Appellant contends the judgment of conviction on count 1is not supported by substantial evidence because "the bruises on the victim's face and the scratches on her body [citation] are insufficient to show that the force used by appellant was likely to cause great bodily injury; they are simply not a 'significant or substantial injury.' " Appellant cites to this court's opinion in People v. Duke (1985) 174 Cal.App.3d 296 (Duke) to support his contention.

In Duke, the defendant was convicted after a jury trial of section 245, subdivision (a)(1) and other assaultive crimes based on separate assaults of three women. He was sentenced to a total term of imprisonment of five years and appealed, contending in part, that the evidence was insufficient to support the judgment of conviction of assault with force likely to produce great bodily injury. The basis for the conviction was an attack on one Jeri R. The defendant allegedly used a headlock to hold his victim while he touched her breast. The headlock made her feel "choked" but did not cut off her breathing. She could still scream, and she ultimately broke free from the defendant's headlock. The victim did not describe an attempt to choke or strangle her. Her only actual injury was a laceration to her ear lobe caused by her earring being pushed against her ear. This court reversed the judgment of conviction on this count.

We observed:

"It is evident from the statutory definition of the crime, i.e., assault 'with force likely to produce great bodily injury' ... and the cases construing the statute that we look to the force actually used by the appellant to determine if it was likely to cause great bodily injury to the victim. We do not consider the force that the appellant could have used against the victim. For example, the fact that appellant could have easily broken Jeri R.'s neck or could have choked her to the point of cutting off her breathing by exerting greater pressure on her neck or windpipe will not support the
conviction of felony assault. This would involve gross speculation on the part of the jury as to what the appellant would have done if he had not stopped of his own accord or had been stopped by outside forces." (Duke, supra, 174 Cal.App.3d at p. 303.)

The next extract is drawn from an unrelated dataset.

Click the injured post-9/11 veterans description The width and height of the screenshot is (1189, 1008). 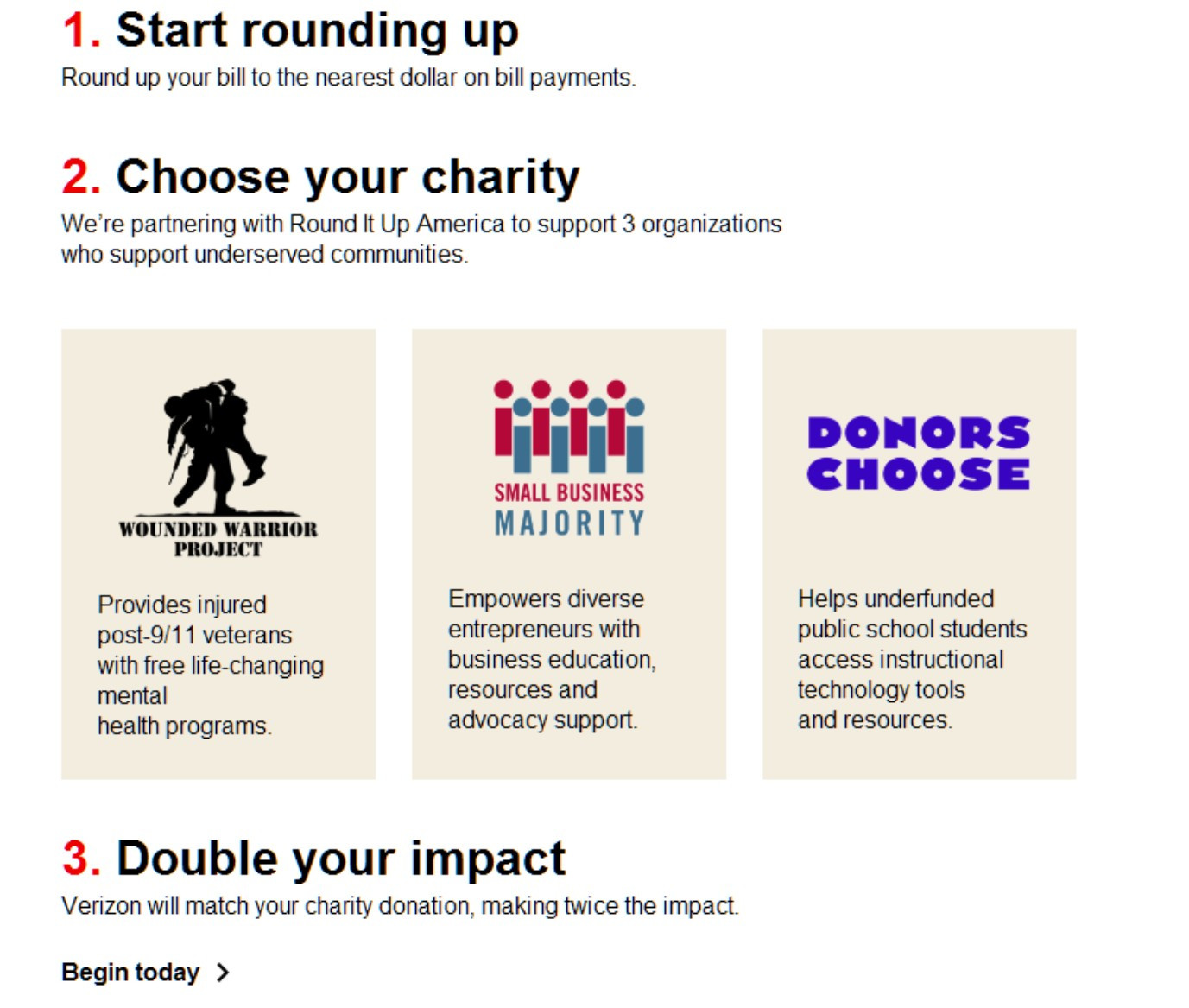click(211, 665)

The court concluded a reasonable jury could not find beyond a reasonable doubt that the headlock used on Jeri R. constituted force likely to produce great bodily injury. The defendant only grabbed her momentarily and released her almost immediately. Jeri R. was in no danger from the force actually exerted on her body. We concluded: "Appellant clearly could have exerted force likely to produce great bodily injury; however, what counts is the force actually exerted, not the threat presented by the defendant's size and strength." (Duke, supra, 174 Cal.App.3d at p. 303.)

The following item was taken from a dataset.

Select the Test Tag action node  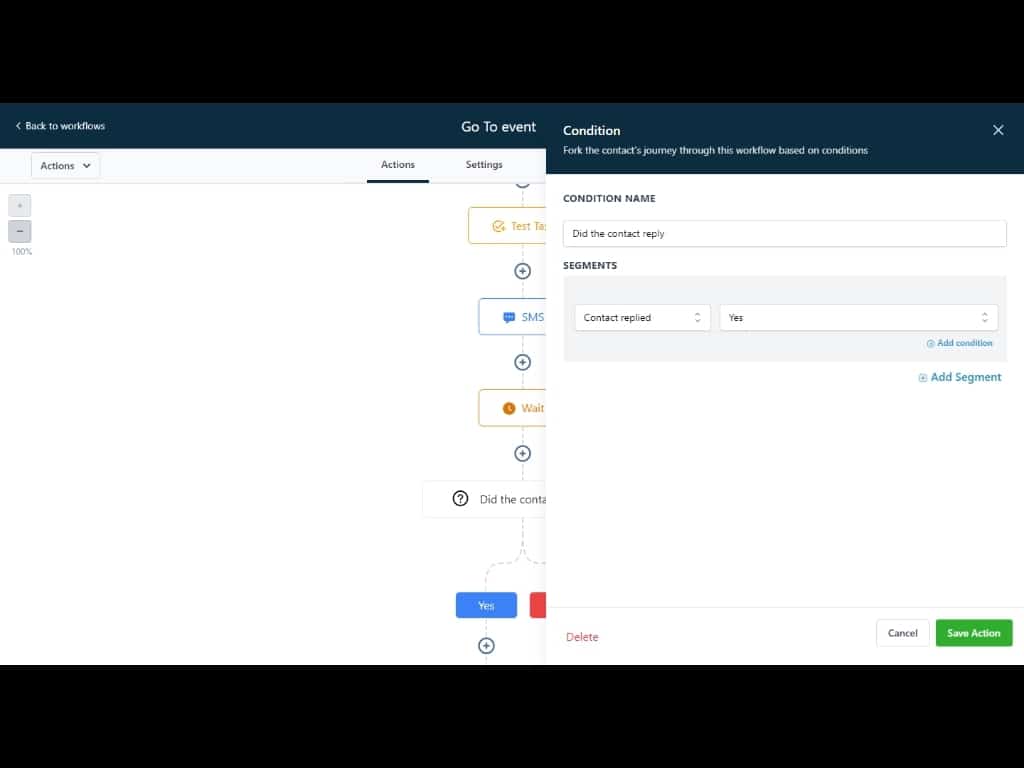pos(509,226)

The present case is factually distinguishable from Duke. Here, appellant walked up behind H.C. as she was cleaning a bathtub in the interior of a motel room. Appellant grabbed her neck and slammed her body against the wall of the bathroom. Using one hand to grasp H.C.'s neck, he lifted her off of the ground. When she first broke away, appellant grabbed her by the hair and threw her onto one of the beds in the motel room. He jumped on top of H.C. and punched her in the face and head. She briefly freed herself, but appellant grabbed her again by the hair, struck her in the face, and threw her across the motel room. He jumped on top of her a second time and punched her head. Appellant's attack ended when H.C. pulled appellant's finger and she heard a "pop," which led him to flee the motel room.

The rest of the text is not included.